■ EXCERPTED TEXT:
========================================

MICAP1 models a microstrip interdigital capacitor that connects to microstrip lines without width steps. Model takes advantage of EM Quasi-Static coupled lines approach to consider interaction between all fingers.



Name Description Unit Type Default
ID Element ID Text M1
W Finger width Length W[1]
S Spacing between adjacent fingers Length S[1]
G End gap width Length S[1]
L Length of the overlap region of the fingers Length L[1]
N Number of fingers   4
W1 Width of the feeding line at port 1 (Read-Only parameter) Length W[1]
W2 Width of the feeding line at port 2 (Read-Only parameter) Length W[1]
MSUB Substrate definition Text MSUB1[2]

[1] User-modifiable default. Modify by editing under $DEFAULT_VALUES in the default.lpf file in the root installation directory. See AWR Microwave Office Layout Guide for details.

[2] Modify only if schematic contains multiple substrates. See the “Using Elements With Model Blocks” for details.

Parameter Details

W1, W2. Parameters W1, W2 are read-only (output) parameters, represent the capacitor total width at ports 1 and 2 and are evaluated in the model as N(W + S)-S.

Parameter Restrictions and Recommendations

  1. The number of fingers N must be 2 ≤N≤ 16.

  2. Conductor thickness is set via substrate parameters.Model doesn't impose restrictions on thickness except requirement to be non-negative.

Implementation Details

EM Quasi Static technique allows user to model microstrip interdigital capacitor with wide range of conductor thicknesses.

========================================

■ DATA:
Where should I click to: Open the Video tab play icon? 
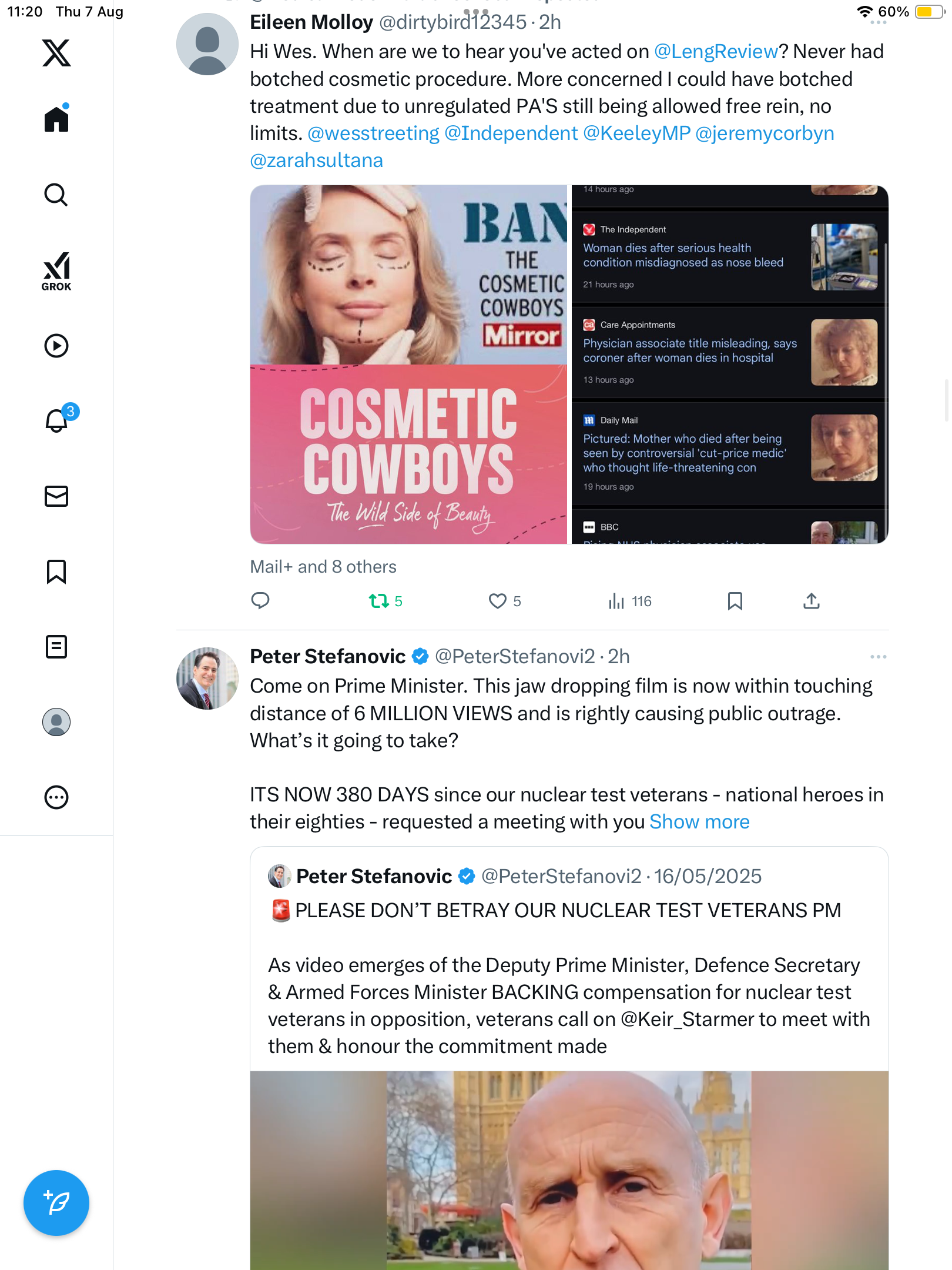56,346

========================================

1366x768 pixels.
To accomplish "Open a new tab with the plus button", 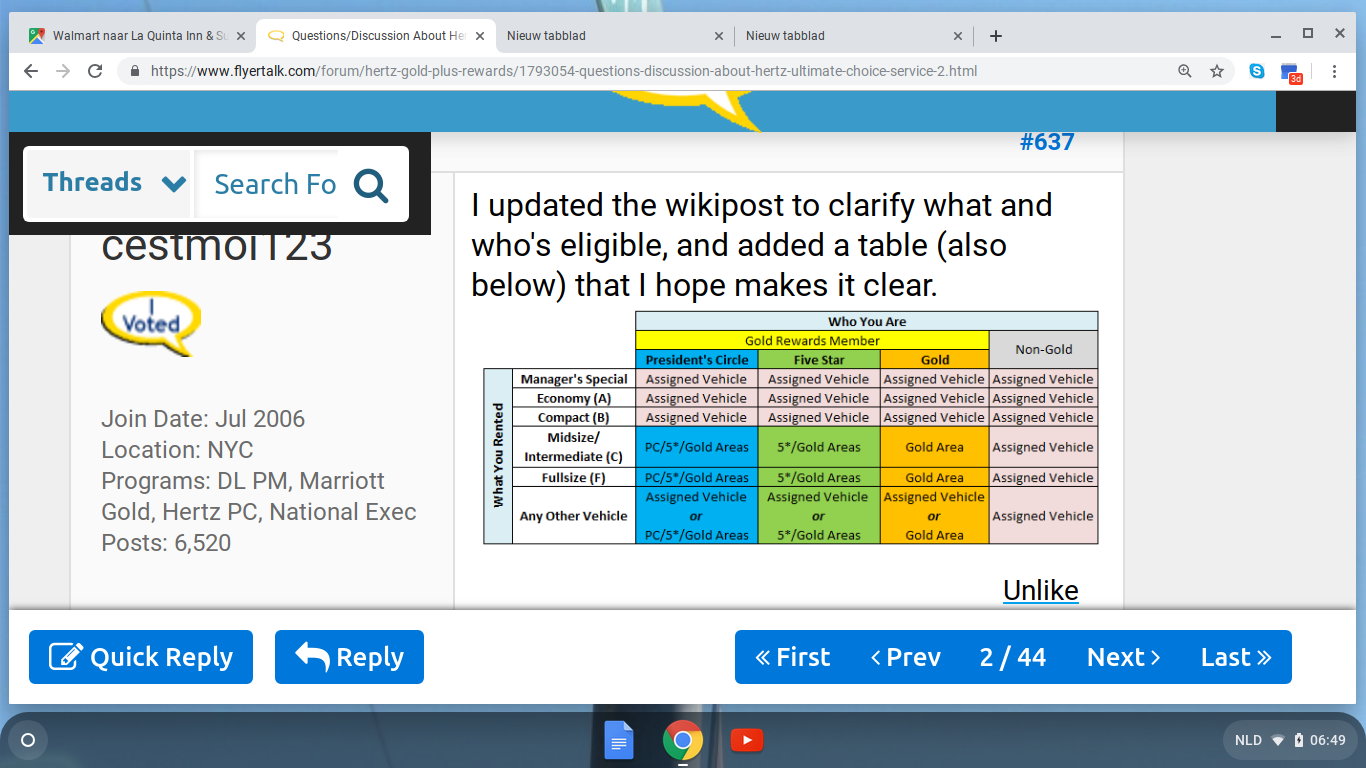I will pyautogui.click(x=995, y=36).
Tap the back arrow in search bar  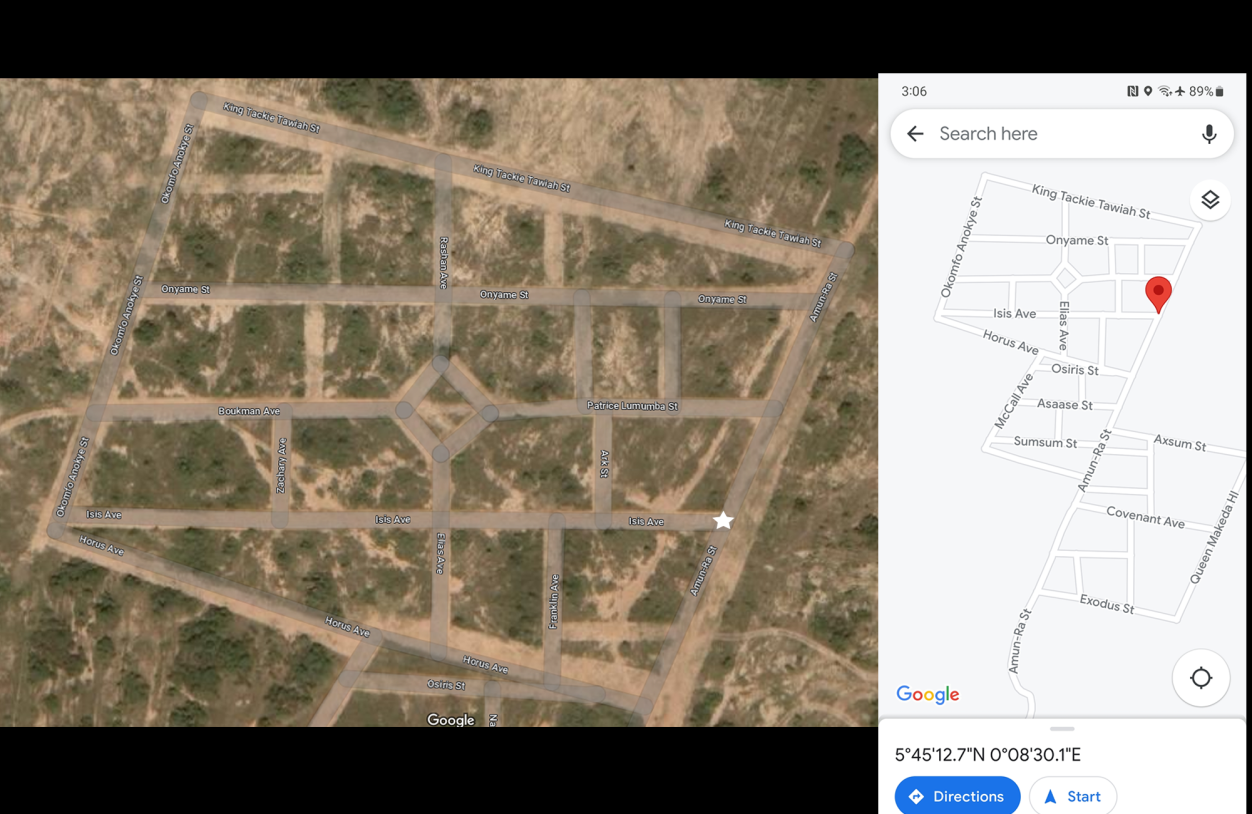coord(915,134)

========================================

■ GOAL: In the MICAP1 documentation, what range must the number of fingers N fall within? The records have no connection to the MICAP1 documentation.

■ COMPLETED TASK: N must be from 2 to 16 (2 ≤ N ≤ 16).